WHAT THE TASK REQUIRES
Tally how many lines in this material contain the word "agent", and reply only with the count.

(EXERCISE DATA Opens)

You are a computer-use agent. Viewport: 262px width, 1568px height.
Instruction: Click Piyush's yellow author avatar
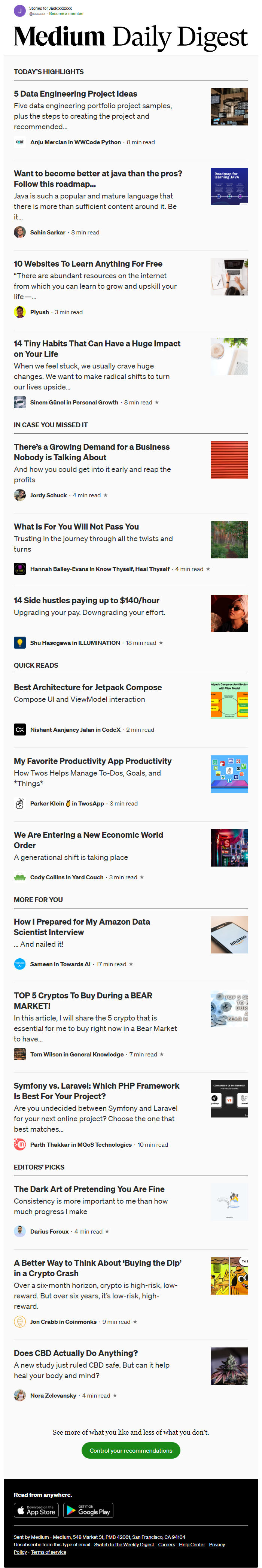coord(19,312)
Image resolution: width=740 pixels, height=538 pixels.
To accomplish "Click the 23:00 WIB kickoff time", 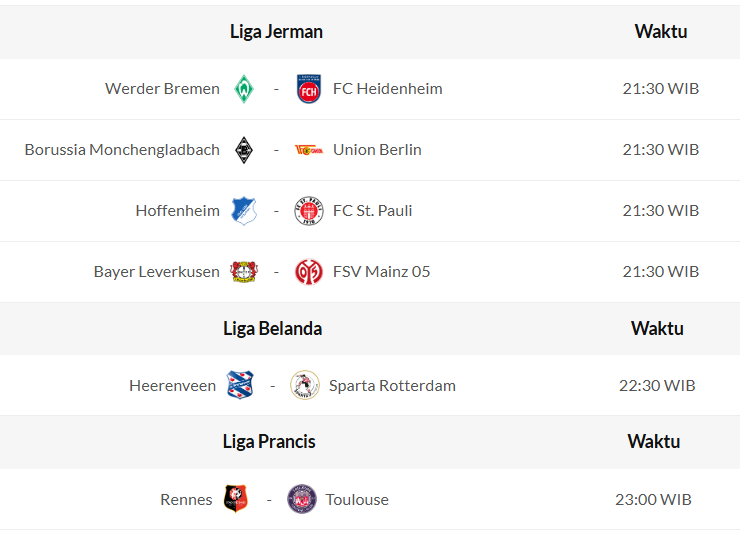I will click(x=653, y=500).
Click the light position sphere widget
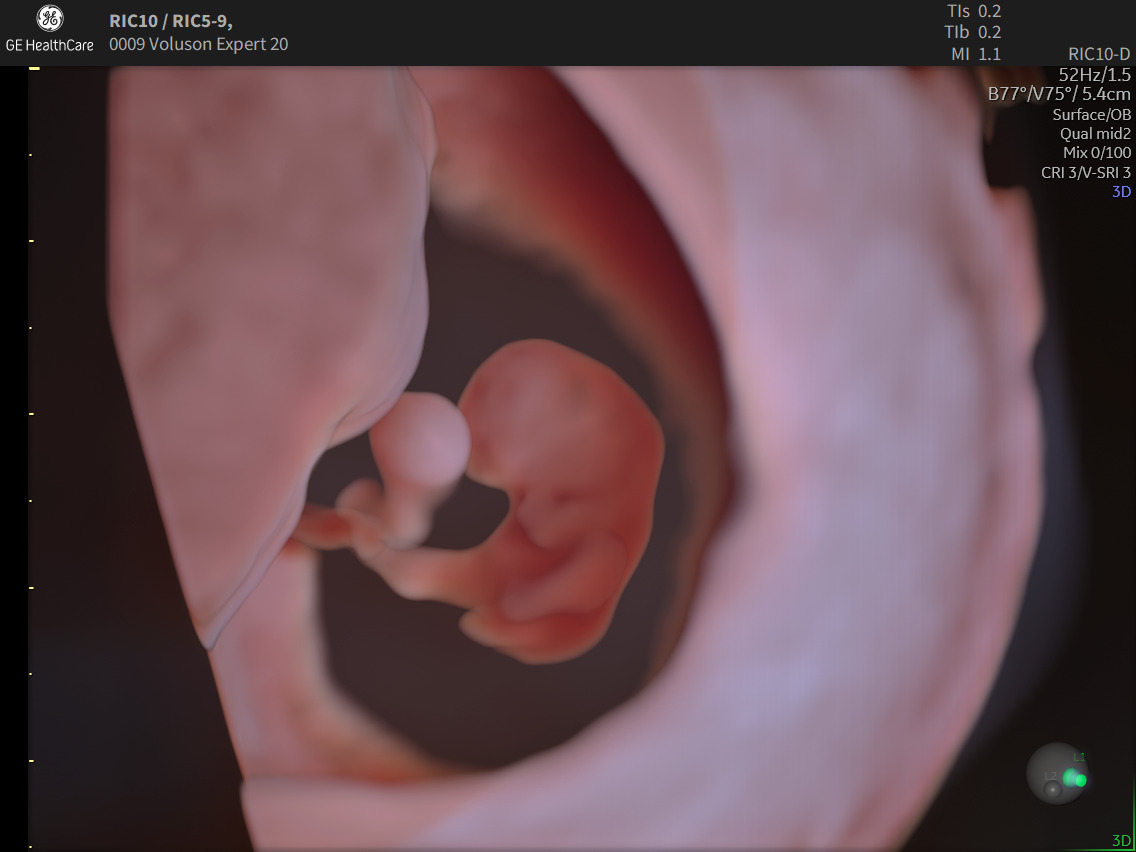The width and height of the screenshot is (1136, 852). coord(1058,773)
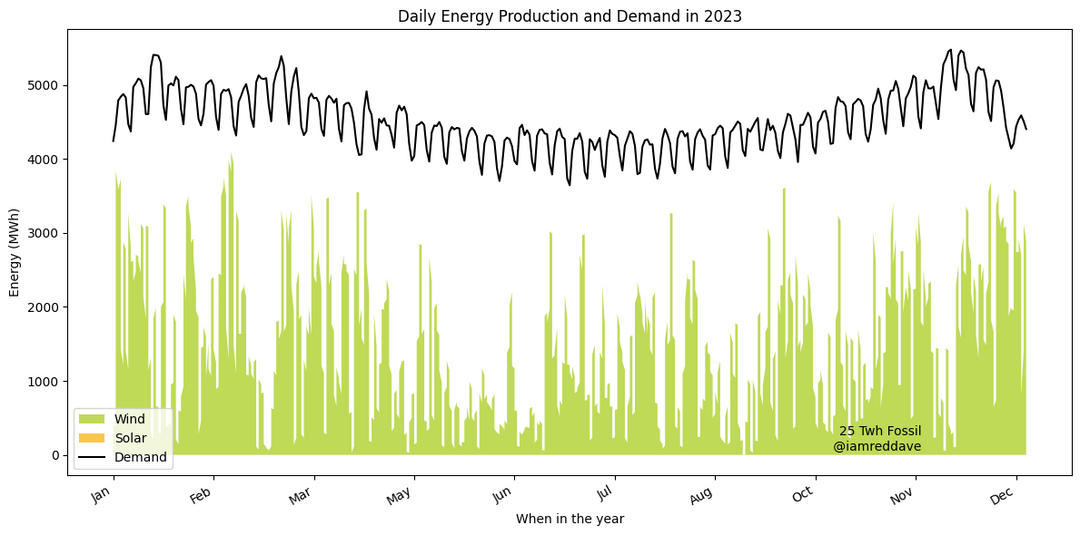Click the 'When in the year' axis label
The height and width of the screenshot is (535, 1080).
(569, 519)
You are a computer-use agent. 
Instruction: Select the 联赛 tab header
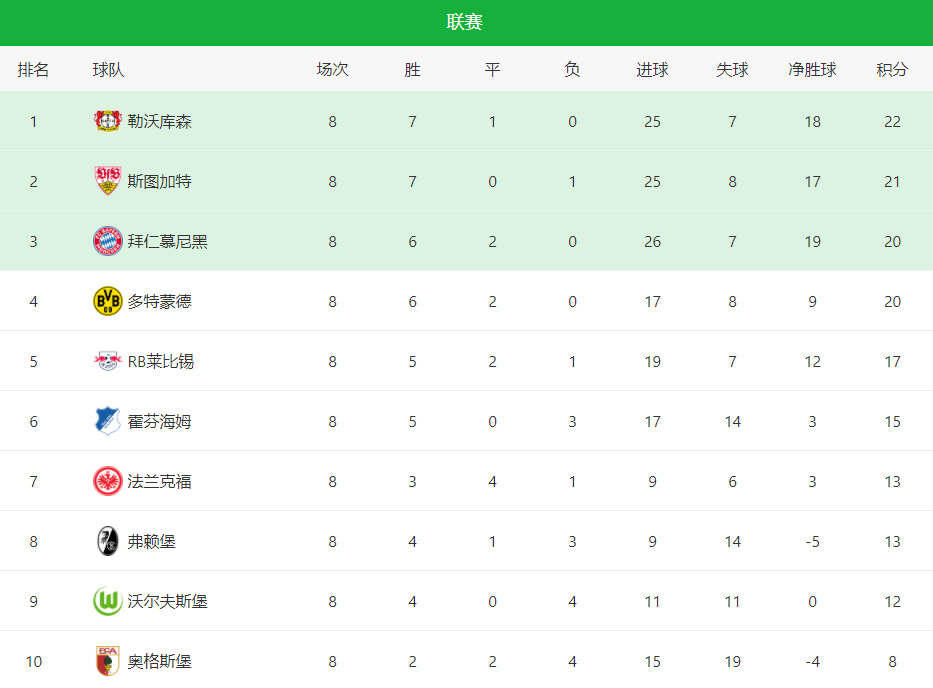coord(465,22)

(EXERCISE DATA Closes)

RESPONSE BELOW
2